New FTC Proposal Could End Noncompete Agreements

As the first week of 2023 came to a close, the Federal Trade Commission (FTC) proposed a paradigm-shifting rule that could change employment in the United States. The government regulator proposed a new rule prohibiting employers from including noncompete agreements in new employment contracts. The federal agency has not only called this practice exploitative but has recognized–and has now publicly declared–it is also widespread. After all, it could affect upwards of 30 million workers.

FTC Chair Lina M. Khan explains, “The freedom to change jobs is core to economic liberty and to a competitive, thriving economy.” Khan says that noncomplete clauses stand in the way of a worker’s freedom to easily change jobs in search of better wages and/or working conditions. She also notes that this practice can deprive businesses of the right talent to expand effectively. Khan concludes, “By ending this practice, the FTC’s proposed rule would promote greater dynamism, innovation, and healthy competition.”

Indeed, noncompete clauses put specific restrictions on workers, discouraging them from quitting a job that is not fulfilling and taking a new job at a rival company. These provisions also prevent workers from starting a business of their own just because that business might happen to “compete” with their previous employer (within a specific time frame).

President Biden has even chimed in on this issue, noting that it does not only affect high-paying, white-collar industries like tech and banking, “executives or scientists who hold secret formulas.” He reinforces non-compete agreements affect about one in five workers [without a college degree], from construction to hospitality, and “disproportionately women and women of color.”

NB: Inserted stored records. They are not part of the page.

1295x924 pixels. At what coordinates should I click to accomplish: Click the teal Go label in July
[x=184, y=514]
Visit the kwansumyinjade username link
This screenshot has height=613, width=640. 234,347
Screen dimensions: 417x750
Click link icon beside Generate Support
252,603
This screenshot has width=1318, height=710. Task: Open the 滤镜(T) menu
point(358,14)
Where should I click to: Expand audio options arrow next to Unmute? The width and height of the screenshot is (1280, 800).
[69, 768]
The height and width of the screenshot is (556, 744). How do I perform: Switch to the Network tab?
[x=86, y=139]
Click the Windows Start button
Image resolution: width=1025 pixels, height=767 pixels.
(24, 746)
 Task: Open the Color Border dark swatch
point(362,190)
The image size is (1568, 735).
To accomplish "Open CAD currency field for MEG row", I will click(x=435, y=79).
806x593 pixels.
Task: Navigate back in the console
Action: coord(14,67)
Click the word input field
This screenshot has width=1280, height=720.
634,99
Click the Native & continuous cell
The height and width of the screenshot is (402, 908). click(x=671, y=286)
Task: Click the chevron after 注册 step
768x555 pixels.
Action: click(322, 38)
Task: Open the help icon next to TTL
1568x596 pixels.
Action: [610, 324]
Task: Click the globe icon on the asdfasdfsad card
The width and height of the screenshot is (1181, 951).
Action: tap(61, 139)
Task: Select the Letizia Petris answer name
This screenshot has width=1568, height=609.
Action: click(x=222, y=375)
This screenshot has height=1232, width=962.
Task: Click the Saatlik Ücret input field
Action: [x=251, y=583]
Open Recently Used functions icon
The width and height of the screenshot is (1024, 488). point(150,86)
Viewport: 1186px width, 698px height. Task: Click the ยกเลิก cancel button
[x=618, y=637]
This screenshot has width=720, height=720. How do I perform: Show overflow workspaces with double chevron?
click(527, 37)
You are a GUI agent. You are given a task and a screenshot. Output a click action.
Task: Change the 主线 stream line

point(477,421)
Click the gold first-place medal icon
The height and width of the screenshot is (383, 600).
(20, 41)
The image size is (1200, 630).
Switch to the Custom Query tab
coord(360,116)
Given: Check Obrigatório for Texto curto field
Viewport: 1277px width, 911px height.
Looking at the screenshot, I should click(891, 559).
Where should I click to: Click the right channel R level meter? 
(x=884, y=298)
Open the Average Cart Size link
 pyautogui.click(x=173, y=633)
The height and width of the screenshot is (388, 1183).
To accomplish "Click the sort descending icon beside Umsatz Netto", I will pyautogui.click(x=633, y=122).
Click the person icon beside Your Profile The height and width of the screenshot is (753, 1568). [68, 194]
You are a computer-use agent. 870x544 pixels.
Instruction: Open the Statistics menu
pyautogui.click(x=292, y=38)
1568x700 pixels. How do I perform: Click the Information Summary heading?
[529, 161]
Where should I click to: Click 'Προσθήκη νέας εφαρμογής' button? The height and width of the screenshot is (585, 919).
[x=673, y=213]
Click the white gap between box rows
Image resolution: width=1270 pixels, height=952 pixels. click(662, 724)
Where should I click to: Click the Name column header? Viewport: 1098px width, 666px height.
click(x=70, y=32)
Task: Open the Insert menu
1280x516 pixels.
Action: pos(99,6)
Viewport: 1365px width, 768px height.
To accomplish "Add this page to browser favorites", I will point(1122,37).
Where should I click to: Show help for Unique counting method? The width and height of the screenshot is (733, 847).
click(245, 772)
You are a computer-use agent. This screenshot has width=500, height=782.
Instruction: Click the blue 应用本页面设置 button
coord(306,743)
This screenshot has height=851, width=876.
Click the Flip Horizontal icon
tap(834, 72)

Enacting this measure can potentially increase the wages available to workers across the employment spectrum by as much as $300 billion annually. However, the proposed rule must now face a 60 days period for public comment, which could eventually affect its approval. During that time, the FTC will probably encounter many legal challenges, primarily over whether or not it has the inherent power to regulate these measures at the state level.